My advice is to use -predict- after each model fitted to save the results in separate variables. Then draw one graph to get you want. I wouldn't approach this via -lfit- or
-lfitci-. That will also oblige you to make explicit what you are doing.
Nick
Vladimir V. Dashkeyev
Thanks for the reply. I should have emphasized in the first message,
that I run -lfitci- of X on ln(Y) in both scenarios. The difference is
in the scatter plot. In the first scenario I use ln(Y), and in the
second -- Y with log scale option. I expected to get the same linear
prediction line and the same scatter plot.
But after I posted that question, I compared the graphs once again and
realized that the real problem is with the Y axis scale. If I draw a
scatter and prediction line on the same Y axis, everything is fine.
Yet if I draw the same scatter with 2 Y axes I get different range of
values on Y1 and Y2 axes.
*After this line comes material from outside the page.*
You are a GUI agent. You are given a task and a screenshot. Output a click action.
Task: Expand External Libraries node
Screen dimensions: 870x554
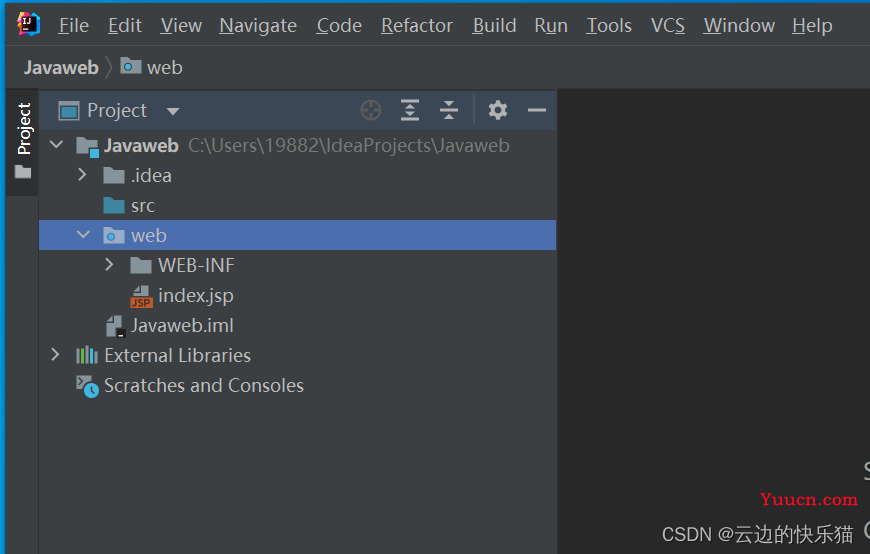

I need two Y axes for overlaid drawing of
the scatter with -yscale (log)- option and linear prediction of
X-ln(Y). Setting range on both axes to the same values did not help.
They are very close but still shifted a bit. So the arrangement of
observations and prediction line is not correct. So it's not a bug,
but still a problem I have to solve.
Is there any way to "tie" axis Y1 with axis Y2?
Maarten buis
> --- "Vladimir V. Dashkeyev" <[email protected]> wrote:
>> I drew a two-way plot with a linear prediction line -lfitci- of X on
>> natural logarithm of Y. Next, I drew the plot of X on Y with log
>> scale option -yscale(log)-.
>>
>> To my surprise regression line changed its slope. The slope is
>> greater with the -yscale(log)- option. I used the same X axis and
>> the second Y-axis for the linear prediction graph .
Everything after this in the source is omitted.